26 de janeiro de 2019

Por que o turismo brasileiro come mosca?


Por Fabio Steinberg

A Travel+Leisure não é uma revista qualquer. É uma das três que escrevem sobre as viagens mais prestigiosas do planeta. Os seus quase 5 milhões de leitores se aconselham mensalmente em suas páginas sobre destinos para férias ou lazer.
Como ocorre todo ano, a publicação divulgou uma pesquisa com jornalistas e profissionais de viagens sobre os 50 melhores lugares para viajar em 2019.

As respostas foram diversificadas. Foram recomendados desde destinos badalados como Nova Iorque, aos quase desconhecidos, como ilhas Andaman, na Índia. Estão lá países como Chile, Austrália, Malásia, Quênia, Panamá, Porto Rico, Turquia, Egito, México, Estados Unidos, China, Emirados Árabes e Hungria, entre outros. Pois bem: ninguém citou o Brasil.

[Exercício]
Responda com base no texto fornecido:
1. Quantos leitores tem a Travel+Leisure?
2. Quantos lugares para viajar em 2019 entraram na pesquisa da revista?
3. Em que país ficam as ilhas Andaman?
Os dados não têm nada a ver com o texto.

[Dados fornecidos]
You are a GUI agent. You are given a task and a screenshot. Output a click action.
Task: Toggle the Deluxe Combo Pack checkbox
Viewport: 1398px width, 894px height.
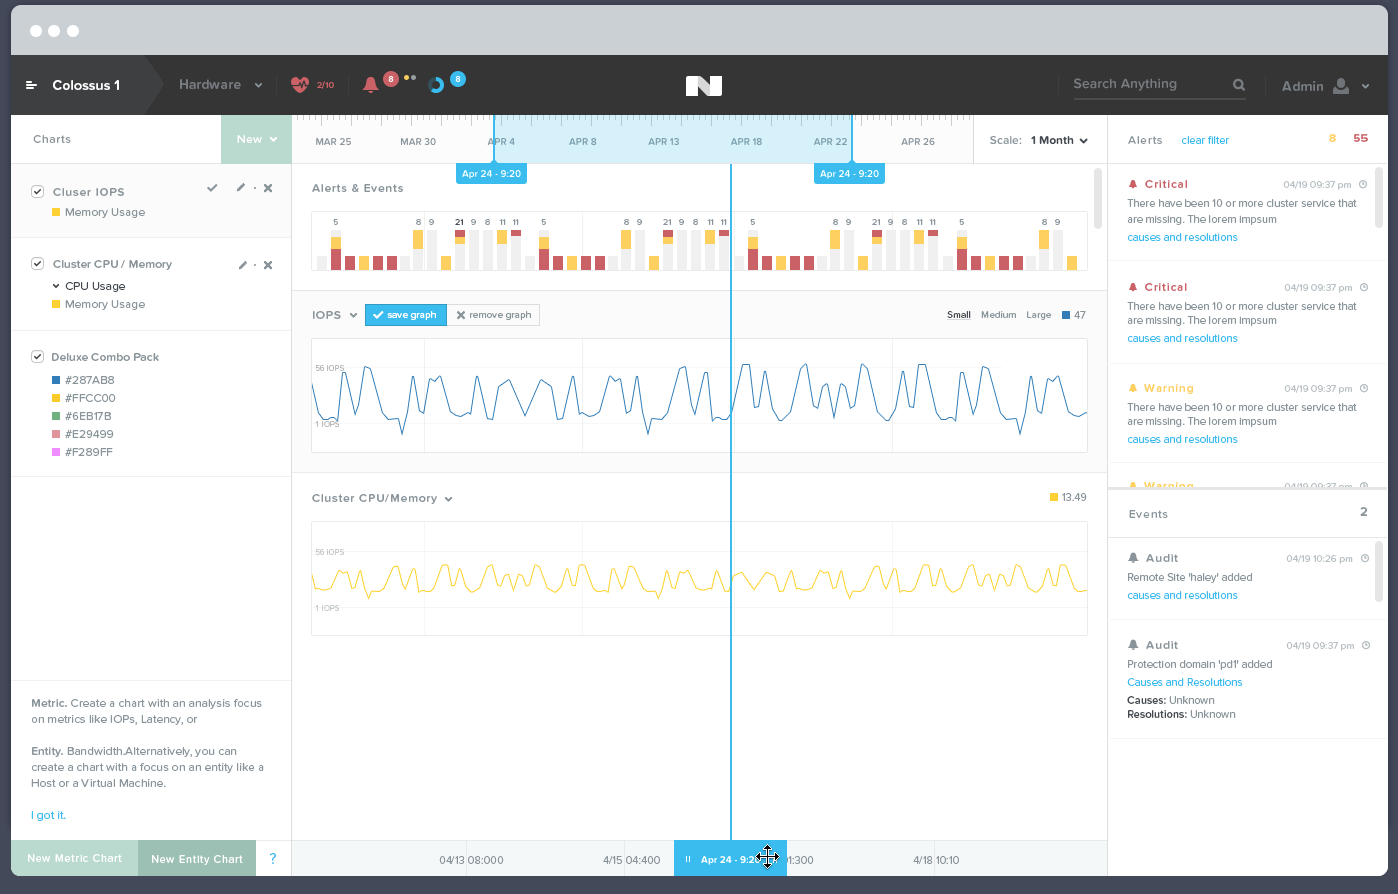pyautogui.click(x=38, y=357)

[Resposta]
1. Quase 5 milhões.
2. 50.
3. Na Índia.